7月11日――
その日の、トールズ士官学院第Ⅱ分校の夕食のメニューは……《カレー》である。
「君たち、この幸運に女神に感謝するんだな」
トールズ本校生徒のフリッツは第Ⅱの生徒たちに向かって自慢するように言い放つ。
「何と言ってもキーア君の料理が食べられるのだからな」
「何でお前が得意げなんだよ?」
アッシュはうざいとフリッツに突っ込みを入れる。
「そういうあんた達こそリィンに感謝することね……
そのカレーの食材も、今出てるパンとかいろいろ、全部リィンがもらってきた物なんだから」
ユウナは負けじと言い返す。
事の発端はセドリック皇子たちの帰還報告の通信。
本来ならいつものように食堂で各々の好きな時間で食事を摂るはずだったが、交流会の時のようにグラウンドでの野営が決まった。
何事かと思いながら、機材の準備をして待てば、現れたのは両手に様々なものを抱えたリィンとアルティナの姿だった。
帝都でリィンはこれまでの働きを市民から讃えられて様々なものを貢がれた。
花束に、食材、消耗品など、二人の手で抱えきれない貢物は導力車に詰め込まれて、第Ⅱ分校に運び込まれた。
「まさかリィンが帝都でそこまで人気があったなんてな」
「まるで何かに塞ぎ込まれていた感情が一気に爆発した感じだったよ」
しみじみと唸るユウナにクルトはその時の事を思い出して肩を竦める。
「途中で切り上げたけど、時間があれば話を聞きつけた帝都中の人が集まって来ていたかもしれないな」
「は、流石帝都を守った《英雄》様ってか」
「僻むなよアッシュ。
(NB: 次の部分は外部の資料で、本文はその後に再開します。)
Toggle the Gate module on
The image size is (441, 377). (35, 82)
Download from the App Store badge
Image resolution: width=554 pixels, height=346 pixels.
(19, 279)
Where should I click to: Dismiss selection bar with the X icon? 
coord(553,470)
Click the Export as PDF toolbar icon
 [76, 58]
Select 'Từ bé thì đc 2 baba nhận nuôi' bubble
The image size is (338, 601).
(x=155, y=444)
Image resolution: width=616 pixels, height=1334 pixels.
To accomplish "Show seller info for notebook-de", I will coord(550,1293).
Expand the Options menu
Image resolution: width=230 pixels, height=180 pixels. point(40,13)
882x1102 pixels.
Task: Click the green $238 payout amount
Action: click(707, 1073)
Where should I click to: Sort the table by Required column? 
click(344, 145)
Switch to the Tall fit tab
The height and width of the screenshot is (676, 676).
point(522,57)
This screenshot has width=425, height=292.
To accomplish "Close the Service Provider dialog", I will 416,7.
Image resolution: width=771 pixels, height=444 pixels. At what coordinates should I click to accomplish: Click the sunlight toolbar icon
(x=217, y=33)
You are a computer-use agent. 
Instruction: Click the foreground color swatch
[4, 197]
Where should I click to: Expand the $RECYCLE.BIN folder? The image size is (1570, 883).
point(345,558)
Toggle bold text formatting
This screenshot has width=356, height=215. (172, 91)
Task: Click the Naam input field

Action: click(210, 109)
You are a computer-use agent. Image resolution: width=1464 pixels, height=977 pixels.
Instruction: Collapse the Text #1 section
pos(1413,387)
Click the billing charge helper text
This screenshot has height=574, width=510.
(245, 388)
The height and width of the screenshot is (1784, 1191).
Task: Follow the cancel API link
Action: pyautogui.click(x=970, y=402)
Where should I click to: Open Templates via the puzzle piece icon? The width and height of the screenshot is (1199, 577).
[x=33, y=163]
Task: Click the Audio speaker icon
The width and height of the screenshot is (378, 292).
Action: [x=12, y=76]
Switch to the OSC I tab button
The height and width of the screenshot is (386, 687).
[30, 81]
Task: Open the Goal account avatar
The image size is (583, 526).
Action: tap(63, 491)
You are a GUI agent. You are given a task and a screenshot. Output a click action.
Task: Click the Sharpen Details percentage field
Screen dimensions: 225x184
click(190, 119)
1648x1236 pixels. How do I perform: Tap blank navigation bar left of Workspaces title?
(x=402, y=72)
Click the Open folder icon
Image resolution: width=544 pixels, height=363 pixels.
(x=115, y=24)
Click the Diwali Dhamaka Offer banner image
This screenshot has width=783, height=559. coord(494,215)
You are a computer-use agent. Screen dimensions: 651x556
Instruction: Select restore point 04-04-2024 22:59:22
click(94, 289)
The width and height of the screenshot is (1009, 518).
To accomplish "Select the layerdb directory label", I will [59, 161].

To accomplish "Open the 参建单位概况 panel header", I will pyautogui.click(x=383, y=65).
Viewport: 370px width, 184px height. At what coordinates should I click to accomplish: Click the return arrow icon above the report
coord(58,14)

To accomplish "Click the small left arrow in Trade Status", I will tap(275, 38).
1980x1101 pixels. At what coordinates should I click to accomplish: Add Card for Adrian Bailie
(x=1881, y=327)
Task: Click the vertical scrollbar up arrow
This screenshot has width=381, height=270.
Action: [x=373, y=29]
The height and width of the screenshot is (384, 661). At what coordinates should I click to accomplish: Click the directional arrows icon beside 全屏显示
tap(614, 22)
ちゃんと第Ⅱ分校のみんなにも、って言っていた人もいたんだから」
不貞腐れるアッシュをクルトが宥める。
言外に自分たちの働きをちゃんと見てくれている人たちもちゃんといた事を伝える。
「…………ちっ……」
アッシュは舌打ちをして人の輪から離れていく。
「随分と荒れていますね」
そんなアッシュの背をエイダはそう評価する。
「ああ……ラクウェルでの《アスモダイン》との戦闘に思うところがあるんだろう」
ラクウェルはアッシュの故郷なだけに、《アスモダイン》の破壊活動に一番動じていたのはアッシュだった。
機甲兵の戦闘は機体の性能差が大きく影響する。
だからアッシュの《ヘクトル》が《アスモダイン》に手も足も出なかったのは決して恥ではない。
少なくてもクルトを始めとした、第Ⅱはそう思っているが、アッシュ本人はあの終わり方にまだ納得できていないようだった。
「まあ、彼もキーア君のカレーを食べれば悩みも吹き飛ぶだろう」
「はは、そんなアッシュは想像もできないが……
それにしてもキーアのカレーか……懐かしいな」
フリッツの自慢にクルトは特務支援課でいた時の事を懐かしむ。
未成年のクルトは特務支援課の中でも雑用を中心に手伝い、それこそキーアと一緒に料理を何度も作っていた。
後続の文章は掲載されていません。